Mitochondria-targeting peptide SS-31 attenuates ferroptosis via inhibition of the p38 MAPK signaling pathway in the hippocampus of epileptic rats.

ABSTRACT

Ferroptosis is a newly identified form of non-apoptotic regulated cell death (RCD) andplaysanimportantrole in epileptogenesis. The p38 mitogen-activated protein kinase (p38 MAPK) pathway has been confirmed to be involved in ferroptosis. The mitochondria-targeting antioxidant Elamipretide (SS-31) can reduce the generation of lipid peroxidation and the buildup of reactive oxygen species (ROS). Collectively, our present study was to decipher whether SS-31 inhibits ferroptosis via the p38 MAPK signaling pathway in the rat epilepsy model induced by pilocarpine (PILO).Adult male Wistar rats were randomly divided into four groups control group (CON group), epilepsy group (EP group), SS-31 treatment group (SS group), and p38 MAPK inhibitor (SB203580) treatment group (SB group). Our results demonstrated that the rat hippocampal neurons after epilepsy were followed by accumulated iron and malondialdehyde (MDA) content, upregulated phosphorylated p38 MAPK protein (P-p38) and nuclear factor erythroid 2-related factor 2 (Nrf2) levels, reduced glutathione peroxidase 4 (Gpx4) content, and depleted glutathione (GSH) activity. Morphologically, mitochondrial ultrastructural damage under electron microscopy was manifested by a partial increase in outer membrane density, disappearance of mitochondrial cristae, and mitochondrial shrinkage.
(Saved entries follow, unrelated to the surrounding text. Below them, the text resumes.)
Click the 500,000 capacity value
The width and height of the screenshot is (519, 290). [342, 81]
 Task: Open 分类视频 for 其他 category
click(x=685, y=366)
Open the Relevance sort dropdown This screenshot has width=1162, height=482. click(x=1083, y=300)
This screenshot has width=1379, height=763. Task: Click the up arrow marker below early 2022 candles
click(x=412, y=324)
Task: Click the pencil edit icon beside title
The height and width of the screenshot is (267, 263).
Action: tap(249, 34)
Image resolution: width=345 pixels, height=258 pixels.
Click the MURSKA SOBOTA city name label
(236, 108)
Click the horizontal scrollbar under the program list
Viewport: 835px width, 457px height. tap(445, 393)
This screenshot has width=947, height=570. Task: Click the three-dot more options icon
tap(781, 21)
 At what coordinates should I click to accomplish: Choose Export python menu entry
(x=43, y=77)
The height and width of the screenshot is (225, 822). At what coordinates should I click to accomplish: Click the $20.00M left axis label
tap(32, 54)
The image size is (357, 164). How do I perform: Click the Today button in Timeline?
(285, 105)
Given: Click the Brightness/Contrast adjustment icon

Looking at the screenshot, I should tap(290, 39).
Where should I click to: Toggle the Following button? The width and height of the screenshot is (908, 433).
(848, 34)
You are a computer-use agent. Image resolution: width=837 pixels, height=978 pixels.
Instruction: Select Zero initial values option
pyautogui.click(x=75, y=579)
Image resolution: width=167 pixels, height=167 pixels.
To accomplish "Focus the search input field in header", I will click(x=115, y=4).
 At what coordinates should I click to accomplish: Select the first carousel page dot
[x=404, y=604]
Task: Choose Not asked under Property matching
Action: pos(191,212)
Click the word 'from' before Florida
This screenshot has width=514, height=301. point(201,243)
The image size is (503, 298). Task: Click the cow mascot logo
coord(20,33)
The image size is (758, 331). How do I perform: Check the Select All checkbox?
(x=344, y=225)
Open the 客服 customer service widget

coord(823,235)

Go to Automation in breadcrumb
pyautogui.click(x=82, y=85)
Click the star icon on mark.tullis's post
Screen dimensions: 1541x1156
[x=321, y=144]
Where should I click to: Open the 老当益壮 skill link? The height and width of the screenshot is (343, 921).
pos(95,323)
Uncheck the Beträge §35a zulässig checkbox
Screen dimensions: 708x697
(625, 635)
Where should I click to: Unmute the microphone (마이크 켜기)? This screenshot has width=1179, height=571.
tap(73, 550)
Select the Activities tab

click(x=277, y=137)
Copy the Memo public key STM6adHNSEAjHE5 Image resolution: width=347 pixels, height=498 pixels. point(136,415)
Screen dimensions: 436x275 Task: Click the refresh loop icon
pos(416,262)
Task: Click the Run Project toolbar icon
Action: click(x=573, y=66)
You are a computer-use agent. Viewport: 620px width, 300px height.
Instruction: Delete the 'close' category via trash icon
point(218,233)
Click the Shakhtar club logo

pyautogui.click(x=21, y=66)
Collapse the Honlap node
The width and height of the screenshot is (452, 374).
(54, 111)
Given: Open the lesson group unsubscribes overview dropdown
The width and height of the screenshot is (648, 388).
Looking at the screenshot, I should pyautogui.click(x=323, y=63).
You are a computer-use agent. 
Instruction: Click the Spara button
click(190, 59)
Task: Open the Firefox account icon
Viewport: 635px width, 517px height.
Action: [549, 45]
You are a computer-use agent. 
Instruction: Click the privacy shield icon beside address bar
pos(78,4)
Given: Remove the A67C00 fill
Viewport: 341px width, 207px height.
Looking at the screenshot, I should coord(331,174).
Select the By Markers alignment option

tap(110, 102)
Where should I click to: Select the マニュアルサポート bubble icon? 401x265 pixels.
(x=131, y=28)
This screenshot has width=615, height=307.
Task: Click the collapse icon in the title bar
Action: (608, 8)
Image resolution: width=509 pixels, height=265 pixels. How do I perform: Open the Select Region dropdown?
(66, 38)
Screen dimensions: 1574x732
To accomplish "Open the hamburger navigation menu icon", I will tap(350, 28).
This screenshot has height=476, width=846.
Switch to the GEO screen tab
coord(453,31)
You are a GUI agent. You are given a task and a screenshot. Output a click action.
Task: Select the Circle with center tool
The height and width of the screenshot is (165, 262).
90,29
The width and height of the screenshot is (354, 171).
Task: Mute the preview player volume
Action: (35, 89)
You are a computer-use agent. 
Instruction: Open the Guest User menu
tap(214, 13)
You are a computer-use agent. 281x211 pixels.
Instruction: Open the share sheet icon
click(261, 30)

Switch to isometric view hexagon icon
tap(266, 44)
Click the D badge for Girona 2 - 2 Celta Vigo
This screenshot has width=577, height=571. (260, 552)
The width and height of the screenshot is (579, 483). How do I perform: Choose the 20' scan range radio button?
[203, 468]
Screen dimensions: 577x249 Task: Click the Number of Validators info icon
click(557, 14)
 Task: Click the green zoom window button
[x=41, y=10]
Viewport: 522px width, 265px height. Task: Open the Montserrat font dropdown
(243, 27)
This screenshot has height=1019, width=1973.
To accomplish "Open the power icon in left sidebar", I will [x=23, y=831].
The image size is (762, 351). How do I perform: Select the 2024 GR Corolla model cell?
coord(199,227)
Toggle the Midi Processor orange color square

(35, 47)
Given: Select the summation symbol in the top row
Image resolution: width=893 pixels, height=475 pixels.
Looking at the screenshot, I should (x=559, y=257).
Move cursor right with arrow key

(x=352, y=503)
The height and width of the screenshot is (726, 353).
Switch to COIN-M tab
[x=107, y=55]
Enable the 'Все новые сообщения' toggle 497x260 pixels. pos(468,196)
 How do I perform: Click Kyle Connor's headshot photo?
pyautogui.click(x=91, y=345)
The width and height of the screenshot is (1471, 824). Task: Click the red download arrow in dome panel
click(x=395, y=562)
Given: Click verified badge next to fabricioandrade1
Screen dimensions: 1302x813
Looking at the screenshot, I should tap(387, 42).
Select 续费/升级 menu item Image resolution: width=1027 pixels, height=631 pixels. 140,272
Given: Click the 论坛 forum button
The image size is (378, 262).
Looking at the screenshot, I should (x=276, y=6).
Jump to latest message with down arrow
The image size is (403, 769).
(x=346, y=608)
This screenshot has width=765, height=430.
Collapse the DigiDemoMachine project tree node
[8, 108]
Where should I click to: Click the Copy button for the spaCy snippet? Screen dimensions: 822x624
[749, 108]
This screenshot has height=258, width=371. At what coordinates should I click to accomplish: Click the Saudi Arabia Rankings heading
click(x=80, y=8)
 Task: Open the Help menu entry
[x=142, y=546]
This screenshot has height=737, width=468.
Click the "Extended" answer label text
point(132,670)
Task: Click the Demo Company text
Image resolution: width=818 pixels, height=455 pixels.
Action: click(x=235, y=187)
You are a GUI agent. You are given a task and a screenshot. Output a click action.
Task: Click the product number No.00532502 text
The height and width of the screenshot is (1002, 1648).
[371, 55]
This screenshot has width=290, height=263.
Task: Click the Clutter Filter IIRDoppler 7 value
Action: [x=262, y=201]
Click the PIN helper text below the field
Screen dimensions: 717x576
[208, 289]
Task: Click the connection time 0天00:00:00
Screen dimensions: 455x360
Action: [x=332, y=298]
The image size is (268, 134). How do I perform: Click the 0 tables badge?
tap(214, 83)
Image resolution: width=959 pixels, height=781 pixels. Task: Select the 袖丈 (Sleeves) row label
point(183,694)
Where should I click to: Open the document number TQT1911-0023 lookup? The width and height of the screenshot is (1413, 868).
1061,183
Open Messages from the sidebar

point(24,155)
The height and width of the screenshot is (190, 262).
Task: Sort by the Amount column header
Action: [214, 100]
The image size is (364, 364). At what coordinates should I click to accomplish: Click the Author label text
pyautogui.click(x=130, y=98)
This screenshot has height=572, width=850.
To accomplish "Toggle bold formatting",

SS-31 and SB203580 treatment blocked the initiation and progression of ferroptosis in the hippocampus of epileptic rats via reducing the severity of epileptic seizures, reversing the expression of Gpx4, P-p38 , decreasing the levels of iron and MDA, as well as increasing the activity of GSH and Nrf2. To summarize, our findings proved that ferroptosis was coupled with the pathology of epilepsy, and SS-31 can inhibit PILO-induced seizures by preventing ferroptosis, which may be connected to the inhibition of p38 MAPK phosphorylation, highlighting the potential therapeutic value for targeting ferroptosis process in individuals with seizure-related diseases.